An ultra‐fast MRI protocol in dementia enabled by Wave‐CAIPI
Miguel A Rosa Grilo, Haroon R Chughtai, David L Thomas, David M Cash, Millie Beament, William Coath, Lloyd Prosser, Ian B Malone, Emma Lim, H Rolf Jäger, Daniel C Alexander, Nick C Fox, Catherine J Mummery, Geoff JM Parker, Frederik Barkhof- Psychiatry and Mental health
- Cellular and Molecular Neuroscience
- Geriatrics and Gerontology
- Neurology (clinical)
- Developmental Neuroscience
- Health Policy
- Epidemiology
Abstract
Background
Structural brain imaging is essential for the diagnostic workup in dementia and for safety monitoring of disease modifying therapies.
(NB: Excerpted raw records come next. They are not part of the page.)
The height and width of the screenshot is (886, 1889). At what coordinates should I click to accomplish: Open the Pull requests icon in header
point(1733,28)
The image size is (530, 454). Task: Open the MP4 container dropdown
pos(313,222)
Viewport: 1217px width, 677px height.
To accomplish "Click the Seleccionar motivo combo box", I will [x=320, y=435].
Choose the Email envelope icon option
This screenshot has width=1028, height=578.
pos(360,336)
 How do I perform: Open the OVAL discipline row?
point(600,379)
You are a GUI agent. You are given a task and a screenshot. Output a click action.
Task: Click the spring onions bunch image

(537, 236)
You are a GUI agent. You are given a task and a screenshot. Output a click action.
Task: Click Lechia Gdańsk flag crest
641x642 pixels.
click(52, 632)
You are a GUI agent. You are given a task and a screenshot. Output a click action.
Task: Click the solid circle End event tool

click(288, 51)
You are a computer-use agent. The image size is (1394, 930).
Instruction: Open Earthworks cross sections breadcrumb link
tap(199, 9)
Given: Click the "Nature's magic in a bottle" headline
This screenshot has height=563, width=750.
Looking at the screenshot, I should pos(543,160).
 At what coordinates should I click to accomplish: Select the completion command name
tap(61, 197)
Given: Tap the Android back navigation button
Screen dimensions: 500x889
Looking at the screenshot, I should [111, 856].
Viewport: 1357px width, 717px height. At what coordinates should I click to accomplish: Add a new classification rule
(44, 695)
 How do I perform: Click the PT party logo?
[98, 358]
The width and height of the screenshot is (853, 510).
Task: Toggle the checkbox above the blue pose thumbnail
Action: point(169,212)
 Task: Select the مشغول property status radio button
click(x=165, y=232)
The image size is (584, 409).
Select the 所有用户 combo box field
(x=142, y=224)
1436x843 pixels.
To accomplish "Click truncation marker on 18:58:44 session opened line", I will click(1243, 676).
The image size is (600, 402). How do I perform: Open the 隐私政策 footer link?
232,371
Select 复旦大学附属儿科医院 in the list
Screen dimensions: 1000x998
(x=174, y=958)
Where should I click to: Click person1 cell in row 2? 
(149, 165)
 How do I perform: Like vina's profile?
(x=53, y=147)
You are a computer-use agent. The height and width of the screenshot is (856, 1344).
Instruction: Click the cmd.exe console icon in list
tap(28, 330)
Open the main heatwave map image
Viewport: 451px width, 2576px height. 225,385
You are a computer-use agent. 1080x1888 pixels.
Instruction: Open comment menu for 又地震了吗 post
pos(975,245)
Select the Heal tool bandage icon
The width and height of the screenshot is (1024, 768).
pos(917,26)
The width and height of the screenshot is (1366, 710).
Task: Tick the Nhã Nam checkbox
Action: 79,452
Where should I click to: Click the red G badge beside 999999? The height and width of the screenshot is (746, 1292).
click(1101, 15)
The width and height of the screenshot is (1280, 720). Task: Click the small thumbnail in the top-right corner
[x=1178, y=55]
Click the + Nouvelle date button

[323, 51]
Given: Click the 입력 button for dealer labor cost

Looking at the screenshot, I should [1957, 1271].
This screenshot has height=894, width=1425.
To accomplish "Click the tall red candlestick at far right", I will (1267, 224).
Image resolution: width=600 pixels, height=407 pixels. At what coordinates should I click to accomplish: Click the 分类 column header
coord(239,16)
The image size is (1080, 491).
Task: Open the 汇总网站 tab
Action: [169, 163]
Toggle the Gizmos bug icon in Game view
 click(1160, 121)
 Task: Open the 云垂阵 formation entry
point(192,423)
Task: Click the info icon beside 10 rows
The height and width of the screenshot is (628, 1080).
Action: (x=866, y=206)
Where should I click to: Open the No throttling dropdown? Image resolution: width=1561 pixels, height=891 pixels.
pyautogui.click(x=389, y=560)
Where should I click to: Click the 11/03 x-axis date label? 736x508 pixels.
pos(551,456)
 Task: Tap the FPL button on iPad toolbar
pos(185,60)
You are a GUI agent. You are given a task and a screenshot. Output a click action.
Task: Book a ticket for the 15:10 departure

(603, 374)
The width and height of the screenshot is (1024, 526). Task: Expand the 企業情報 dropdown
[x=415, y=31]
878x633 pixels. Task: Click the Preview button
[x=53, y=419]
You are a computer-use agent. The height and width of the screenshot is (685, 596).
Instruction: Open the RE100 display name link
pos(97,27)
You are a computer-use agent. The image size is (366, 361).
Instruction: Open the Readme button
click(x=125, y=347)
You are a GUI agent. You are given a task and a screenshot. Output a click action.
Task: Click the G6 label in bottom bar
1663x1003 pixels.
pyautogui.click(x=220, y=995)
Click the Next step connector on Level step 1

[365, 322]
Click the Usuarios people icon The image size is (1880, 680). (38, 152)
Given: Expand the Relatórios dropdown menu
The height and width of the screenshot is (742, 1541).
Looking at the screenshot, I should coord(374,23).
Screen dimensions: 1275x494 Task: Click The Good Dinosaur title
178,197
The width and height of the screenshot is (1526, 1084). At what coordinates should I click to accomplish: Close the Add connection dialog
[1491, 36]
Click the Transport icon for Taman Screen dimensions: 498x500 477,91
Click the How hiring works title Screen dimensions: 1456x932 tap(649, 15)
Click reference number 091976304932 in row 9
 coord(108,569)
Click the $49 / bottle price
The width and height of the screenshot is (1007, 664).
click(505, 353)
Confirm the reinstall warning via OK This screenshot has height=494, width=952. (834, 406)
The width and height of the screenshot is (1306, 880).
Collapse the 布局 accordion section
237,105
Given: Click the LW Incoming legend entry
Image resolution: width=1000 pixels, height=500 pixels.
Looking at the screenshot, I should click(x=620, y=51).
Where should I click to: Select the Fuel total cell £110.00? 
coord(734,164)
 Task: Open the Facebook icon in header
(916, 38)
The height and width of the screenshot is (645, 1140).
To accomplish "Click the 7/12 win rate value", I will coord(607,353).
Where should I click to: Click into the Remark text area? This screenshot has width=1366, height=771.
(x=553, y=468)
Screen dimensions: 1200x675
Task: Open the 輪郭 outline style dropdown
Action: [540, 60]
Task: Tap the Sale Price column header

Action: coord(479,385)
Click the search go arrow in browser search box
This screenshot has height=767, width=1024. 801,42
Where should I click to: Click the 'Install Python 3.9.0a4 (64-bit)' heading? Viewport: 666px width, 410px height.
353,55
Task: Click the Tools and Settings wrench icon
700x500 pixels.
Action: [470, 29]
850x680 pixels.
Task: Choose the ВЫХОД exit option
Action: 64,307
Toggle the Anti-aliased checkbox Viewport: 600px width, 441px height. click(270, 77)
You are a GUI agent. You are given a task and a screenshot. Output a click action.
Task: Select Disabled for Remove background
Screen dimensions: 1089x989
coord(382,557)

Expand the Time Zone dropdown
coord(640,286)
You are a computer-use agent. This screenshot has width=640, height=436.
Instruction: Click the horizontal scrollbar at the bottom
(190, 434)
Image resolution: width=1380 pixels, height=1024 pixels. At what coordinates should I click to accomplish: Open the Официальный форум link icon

MRI has several advantages over other imaging techniques, but its use is limited by cost and availability. Reducing acquisition time holds the potential for its democratisation. We developed a prototype ultra‐fast MRI protocol based on an optimised 3D parallel imaging approach. Here we present the finalised version, developed using a qualitative and quantitative approach to optimisation.
Method
In this ongoing real‐world study, participants are sequentially recruited from the cognitive disorders' clinics of a tertiary centre. Patients due to have a standard 3T MRI scan as part of their diagnostic pathway are eligible. The standard‐of‐care protocol includes T1w, T2w, FLAIR and T2*/SWI sequences [scan time ∼18mins]. The prototype rapid protocol utilises Siemens work‐in‐progress 3D Wave‐CAIPI (Controlled Aliasing in Parallel Imaging) sequences, enabling a reduction in scan time of more than 60% (table 1). For qualitative analysis, scans (of 9 individuals) were reviewed by six raters and assessed side‐by‐side against the gold‐standard scan for diagnostic utility. For a quantitative analysis, volumes were calculated from T1w scans using the default cortical reconstruction and volumetric segmentation pipeline in FreeSurfer 7.3.2. Key volumes (e.g., deep grey matter, cortical grey matter, white matter) for each participant were compared between the two protocols. Independent visual QC was performed on T1w datasets by an experienced clinical trials team.
Result
Side‐by‐side visual assessment results of 9 participants is shown in figure 1. For all sequences bar FLAIR, raters scored the ultra‐fast sequences of comparable image quality in at least 67% of cases. For quantitative analysis, 10 T1w sequence pairs were reviewed, with 1 clinical scan failing QC due to motion. Bland‐Altman analyses (figure 2.) comparing volumes between the clinical and ultra‐fast sequences show little bias.
Conclusion
Our preliminary results demonstrate that for most contrasts the ultra‐fast sequences are diagnostically non‐inferior and quantitatively equivalent to the clinical protocol both for diagnosis and for safety monitoring.